Fueled by the lack of support and funds by “politicians who claim their pro-life,” Remy Ma recently unveiled her plans to start a women’s fund to help cover the costs of fertility treatments. “The backbone of the family is the woman -- the mother or the grandmother -- and when you take those same womanly qualities and apply them to something that’s going to benefit us as a people, it’s amazing," she says. "I know the power of women when we come together as one.”

While still in its nascent stage, the “All The Way Up” rapper is meticulously combing through the fine details and says her main mission is to give people hope. “I want to help people who feel like they’ll never feel happy because doctors told them ‘You can conceive but we need $15,000 or $20,000’ -- I just want to make people happy.”

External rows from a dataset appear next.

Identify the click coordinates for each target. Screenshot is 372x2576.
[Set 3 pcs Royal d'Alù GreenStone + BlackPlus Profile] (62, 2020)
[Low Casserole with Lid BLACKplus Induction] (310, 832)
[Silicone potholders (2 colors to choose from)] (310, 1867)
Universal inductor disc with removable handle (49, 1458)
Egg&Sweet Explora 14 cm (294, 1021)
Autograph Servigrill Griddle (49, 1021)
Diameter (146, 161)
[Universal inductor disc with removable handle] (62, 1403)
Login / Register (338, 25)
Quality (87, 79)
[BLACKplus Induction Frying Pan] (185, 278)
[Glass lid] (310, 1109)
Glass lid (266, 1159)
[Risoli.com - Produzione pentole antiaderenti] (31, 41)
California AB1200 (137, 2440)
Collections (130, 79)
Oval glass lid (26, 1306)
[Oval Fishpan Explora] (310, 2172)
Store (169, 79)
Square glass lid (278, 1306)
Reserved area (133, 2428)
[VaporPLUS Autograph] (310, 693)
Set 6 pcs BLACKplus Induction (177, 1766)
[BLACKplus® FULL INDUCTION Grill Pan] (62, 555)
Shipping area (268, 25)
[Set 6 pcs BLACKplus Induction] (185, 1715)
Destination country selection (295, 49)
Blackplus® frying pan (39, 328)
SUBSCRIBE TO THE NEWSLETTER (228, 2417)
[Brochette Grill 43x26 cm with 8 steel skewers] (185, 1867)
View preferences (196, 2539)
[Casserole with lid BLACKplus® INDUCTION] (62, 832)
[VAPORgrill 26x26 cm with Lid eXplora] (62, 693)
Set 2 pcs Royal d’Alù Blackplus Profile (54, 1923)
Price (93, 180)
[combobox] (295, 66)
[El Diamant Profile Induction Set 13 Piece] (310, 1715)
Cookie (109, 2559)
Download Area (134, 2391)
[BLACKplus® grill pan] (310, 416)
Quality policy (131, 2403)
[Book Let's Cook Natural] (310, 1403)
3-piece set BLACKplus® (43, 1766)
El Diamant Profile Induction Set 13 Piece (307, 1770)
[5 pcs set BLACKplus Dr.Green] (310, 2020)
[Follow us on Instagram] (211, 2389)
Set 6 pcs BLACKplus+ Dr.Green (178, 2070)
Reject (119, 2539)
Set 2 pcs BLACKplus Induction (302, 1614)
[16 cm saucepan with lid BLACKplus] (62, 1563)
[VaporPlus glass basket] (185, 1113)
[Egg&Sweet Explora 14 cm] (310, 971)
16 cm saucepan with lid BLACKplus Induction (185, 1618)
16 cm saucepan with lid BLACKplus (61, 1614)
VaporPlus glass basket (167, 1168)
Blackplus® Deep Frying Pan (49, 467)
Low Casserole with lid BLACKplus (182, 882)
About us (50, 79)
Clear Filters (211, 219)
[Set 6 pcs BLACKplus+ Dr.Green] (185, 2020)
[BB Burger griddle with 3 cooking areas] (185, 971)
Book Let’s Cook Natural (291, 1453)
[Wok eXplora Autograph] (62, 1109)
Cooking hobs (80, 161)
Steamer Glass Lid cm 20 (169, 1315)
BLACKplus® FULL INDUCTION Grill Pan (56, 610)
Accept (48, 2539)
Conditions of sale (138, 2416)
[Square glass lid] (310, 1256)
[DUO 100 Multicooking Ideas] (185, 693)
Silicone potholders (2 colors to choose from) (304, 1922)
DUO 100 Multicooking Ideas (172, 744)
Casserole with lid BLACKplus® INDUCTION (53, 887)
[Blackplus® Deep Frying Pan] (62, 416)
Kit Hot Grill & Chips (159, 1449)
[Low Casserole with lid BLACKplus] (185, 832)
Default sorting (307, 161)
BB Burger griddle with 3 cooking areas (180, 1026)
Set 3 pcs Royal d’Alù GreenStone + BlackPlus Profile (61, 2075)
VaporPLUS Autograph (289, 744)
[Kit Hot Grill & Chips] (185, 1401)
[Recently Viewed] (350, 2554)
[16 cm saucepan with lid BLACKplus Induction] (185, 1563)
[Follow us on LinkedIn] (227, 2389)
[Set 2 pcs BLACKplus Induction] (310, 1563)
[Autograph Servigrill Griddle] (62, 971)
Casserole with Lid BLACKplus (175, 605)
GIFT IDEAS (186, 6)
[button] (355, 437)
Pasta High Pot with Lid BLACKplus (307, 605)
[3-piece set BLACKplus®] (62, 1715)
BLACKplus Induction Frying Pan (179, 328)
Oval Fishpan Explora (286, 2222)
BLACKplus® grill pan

When asked where her sense of philanthropy stems from, Remy reflects on her upbringing in the Bronx, New York, from her adolescent years -- where she says she’s “been through it all” -- to her time away locked behind bars. “I had parents that were on drugs, I’ve been homeless, I’ve lost children, I’ve been to prison -- it’s easy for me to place myself in the shoes of people who are going through trials and tribulations, because nine times out of ten, I went through it,” she explains. “When I was bouncing from house to house, how I wished someone said here’s a job, or it’s wintertime here’s coat or even when I was going through my issues with the baby, someone who would say ‘I’ve been through that, it’s not that bad’, even when I felt like the world was over.”

“[Back then] I knew what I wanted and what I wish I had access to,” Remy adds. “So if I can provide that for people now and stop them from feeling the way I felt, I’m 100% for it. I want to give women that joy.”